A nurse is caring for a client who was admitted with bleeding esophageal varices and has an esophagogastric balloon tamponade with a Sengstaken-Blakemore tube to control the bleeding. Which of the following actions should the nurse take?
- A. Provide frequent oral and nares care.
- B. Monitor the client's oxygen levels.
- C. Administer intravenous antibiotics.
- D. Remove the tube immediately after 24 hours.
Correct Answer: A
Rationale: The correct answer is A: Provide frequent oral and nares care. This is important because the Sengstaken-Blakemore tube can cause discomfort and irritation to the oral and nasal mucosa, leading to potential complications such as infection or pressure ulcers. Providing frequent oral and nares care helps prevent these complications and ensures the client's comfort.
Choice B is incorrect because monitoring oxygen levels is not directly related to the care of a client with a Sengstaken-Blakemore tube.
Choice C is incorrect because administering intravenous antibiotics is not a routine intervention for a client with a Sengstaken-Blakemore tube unless there is a specific indication for infection.
Choice D is incorrect because the Sengstaken-Blakemore tube should not be removed immediately after 24 hours. The timing of removal should be determined based on the client's condition and the healthcare provider's orders.
A nurse is providing discharge teaching to a client who has asthma and a new prescription for fluticasone/salmeterol. For which of the following adverse effects should the nurse instruct the client to report to the provider?
- A. White coating in the mouth
- B. Increased heart rate
- C. Insomnia
- D. Shortness of breath
Correct Answer: A
Rationale: The correct answer is A: White coating in the mouth. This adverse effect can indicate oral thrush, a fungal infection common with inhaled corticosteroids like fluticasone. The nurse should instruct the client to report this to the provider promptly for appropriate treatment. Increased heart rate (B) and insomnia (C) are common side effects of the medication but not usually serious enough to report immediately. Shortness of breath (D) is a symptom of poorly controlled asthma and should be addressed promptly but not considered an adverse effect of the medication in this context.
A nurse is caring for a client receiving TPN. What action should the nurse take?
- A. Monitor serum sodium levels daily.
- B. Check the client's capillary blood glucose level every 4 hr.
- C. Administer the solution at room temperature.
- D. Discontinue abruptly if the client reports nausea.
Correct Answer: B
Rationale: The correct answer is B: Check the client's capillary blood glucose level every 4 hr.
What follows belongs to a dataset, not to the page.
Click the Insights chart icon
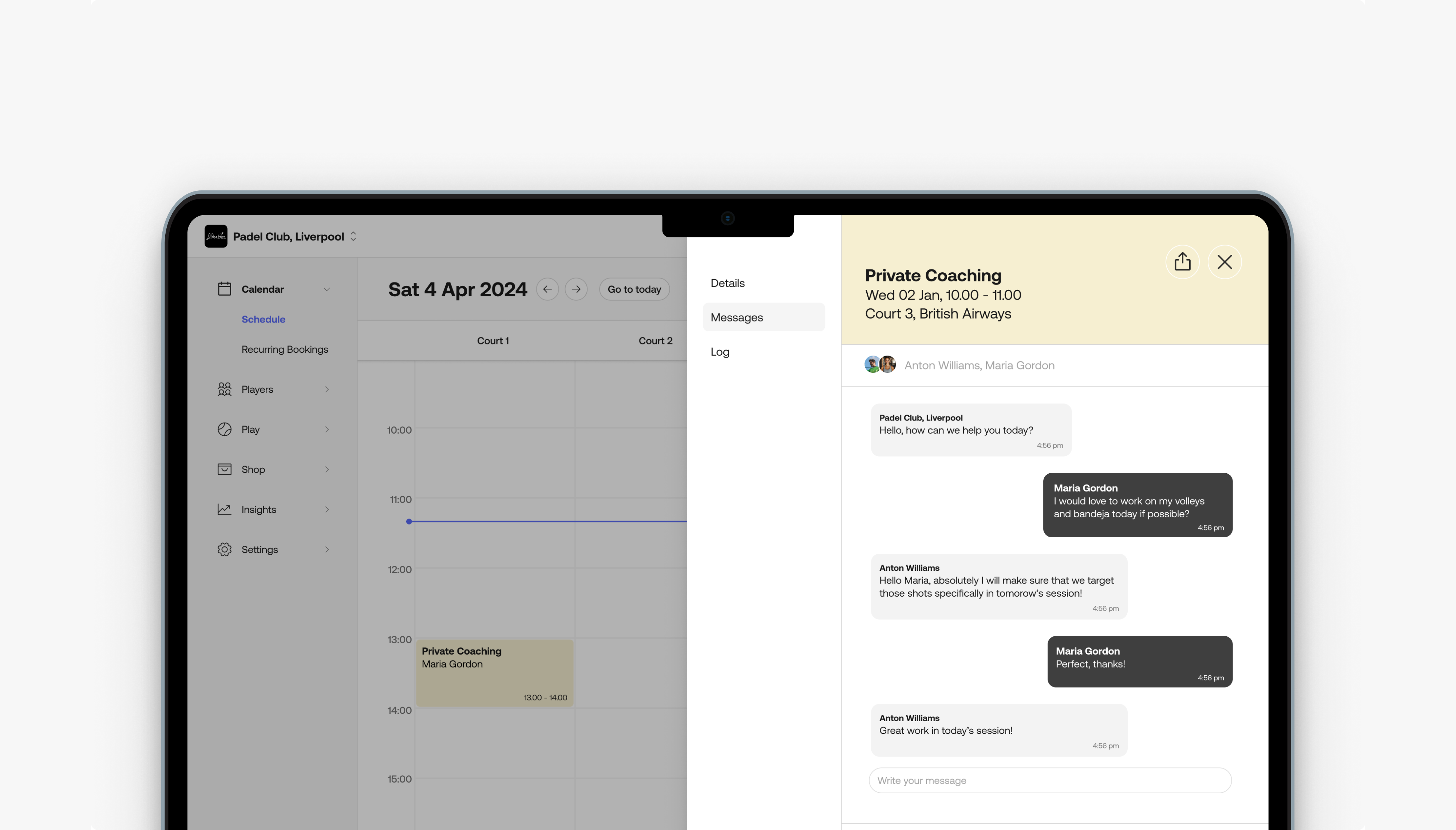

This is crucial because TPN can cause hyperglycemia due to its high glucose content. Monitoring blood glucose levels helps in detecting and managing hyperglycemia.
Incorrect answers:
A: Monitoring serum sodium levels is not directly related to TPN administration.
C: Administering the solution at room temperature is not necessary for TPN administration.
D: Discontinuing TPN abruptly can lead to serious complications; it should be gradually tapered off.
Overall, monitoring blood glucose levels is essential in TPN therapy to prevent complications related to hyperglycemia.
A nurse is admitting a client who has a serum calcium level of 12.3 mg/dL and initiates cardiac monitoring. Which of the following findings should the nurse expect during the initial assessment?
- A. Lethargy
- B. Hypertension
- C. Muscle spasms
- D. Severe agitation
Correct Answer: A
Rationale: The correct answer is A: Lethargy. A serum calcium level of 12.3 mg/dL indicates hypercalcemia. In hypercalcemia, calcium affects the central nervous system, leading to lethargy, weakness, and confusion. Lethargy is a common early symptom of hypercalcemia. Hypertension is not typically associated with hypercalcemia. Muscle spasms are more common in hypocalcemia. Severe agitation is not a typical manifestation of hypercalcemia.